= Task requirements =
Without changing anything, output the records below.

= Entries shown =
◇ ◇ ◇ ◇

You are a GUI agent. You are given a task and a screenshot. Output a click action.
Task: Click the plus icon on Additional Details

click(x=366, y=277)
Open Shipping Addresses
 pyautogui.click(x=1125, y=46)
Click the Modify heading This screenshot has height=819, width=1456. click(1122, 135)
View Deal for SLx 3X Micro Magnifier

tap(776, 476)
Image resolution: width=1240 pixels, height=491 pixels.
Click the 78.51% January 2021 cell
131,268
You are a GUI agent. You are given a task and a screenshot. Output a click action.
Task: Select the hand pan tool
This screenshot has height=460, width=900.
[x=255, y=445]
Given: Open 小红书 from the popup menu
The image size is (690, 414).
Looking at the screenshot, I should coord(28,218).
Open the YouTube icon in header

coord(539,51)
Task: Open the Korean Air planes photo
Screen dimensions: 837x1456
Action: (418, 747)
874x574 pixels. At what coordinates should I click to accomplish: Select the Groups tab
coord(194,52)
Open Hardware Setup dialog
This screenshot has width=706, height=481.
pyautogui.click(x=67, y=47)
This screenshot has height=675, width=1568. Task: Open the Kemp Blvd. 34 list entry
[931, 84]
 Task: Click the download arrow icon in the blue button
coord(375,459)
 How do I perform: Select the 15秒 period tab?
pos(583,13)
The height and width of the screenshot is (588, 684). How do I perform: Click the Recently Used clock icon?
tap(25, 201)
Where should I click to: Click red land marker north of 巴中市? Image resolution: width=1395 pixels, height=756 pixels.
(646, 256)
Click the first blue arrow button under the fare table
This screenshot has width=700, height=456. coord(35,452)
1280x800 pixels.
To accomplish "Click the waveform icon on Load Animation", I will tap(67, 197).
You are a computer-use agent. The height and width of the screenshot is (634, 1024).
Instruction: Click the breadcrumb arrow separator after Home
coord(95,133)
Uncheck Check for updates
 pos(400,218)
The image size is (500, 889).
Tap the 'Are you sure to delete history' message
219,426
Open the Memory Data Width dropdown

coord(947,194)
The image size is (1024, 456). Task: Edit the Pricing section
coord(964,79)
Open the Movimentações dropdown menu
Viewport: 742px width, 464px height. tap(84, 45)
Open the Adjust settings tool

◇ ◇ ◇ ◇

= Response area =
You are a GUI agent. You are given a task and a screenshot. Output a click action.
Task: Click the plus icon on Additional Details

click(x=366, y=277)
Open Shipping Addresses
 pyautogui.click(x=1125, y=46)
Click the Modify heading This screenshot has height=819, width=1456. click(1122, 135)
View Deal for SLx 3X Micro Magnifier

tap(776, 476)
Image resolution: width=1240 pixels, height=491 pixels.
Click the 78.51% January 2021 cell
131,268
You are a GUI agent. You are given a task and a screenshot. Output a click action.
Task: Select the hand pan tool
This screenshot has height=460, width=900.
[x=255, y=445]
Given: Open 小红书 from the popup menu
The image size is (690, 414).
Looking at the screenshot, I should coord(28,218).
Open the YouTube icon in header

coord(539,51)
Task: Open the Korean Air planes photo
Screen dimensions: 837x1456
Action: (418, 747)
874x574 pixels. At what coordinates should I click to accomplish: Select the Groups tab
coord(194,52)
Open Hardware Setup dialog
This screenshot has width=706, height=481.
pyautogui.click(x=67, y=47)
This screenshot has height=675, width=1568. Task: Open the Kemp Blvd. 34 list entry
[931, 84]
 Task: Click the download arrow icon in the blue button
coord(375,459)
 How do I perform: Select the 15秒 period tab?
pos(583,13)
The height and width of the screenshot is (588, 684). How do I perform: Click the Recently Used clock icon?
tap(25, 201)
Where should I click to: Click red land marker north of 巴中市? Image resolution: width=1395 pixels, height=756 pixels.
(646, 256)
Click the first blue arrow button under the fare table
This screenshot has width=700, height=456. coord(35,452)
1280x800 pixels.
To accomplish "Click the waveform icon on Load Animation", I will tap(67, 197).
You are a computer-use agent. The height and width of the screenshot is (634, 1024).
Instruction: Click the breadcrumb arrow separator after Home
coord(95,133)
Uncheck Check for updates
 pos(400,218)
The image size is (500, 889).
Tap the 'Are you sure to delete history' message
219,426
Open the Memory Data Width dropdown

coord(947,194)
The image size is (1024, 456). Task: Edit the Pricing section
coord(964,79)
Open the Movimentações dropdown menu
Viewport: 742px width, 464px height. tap(84, 45)
Open the Adjust settings tool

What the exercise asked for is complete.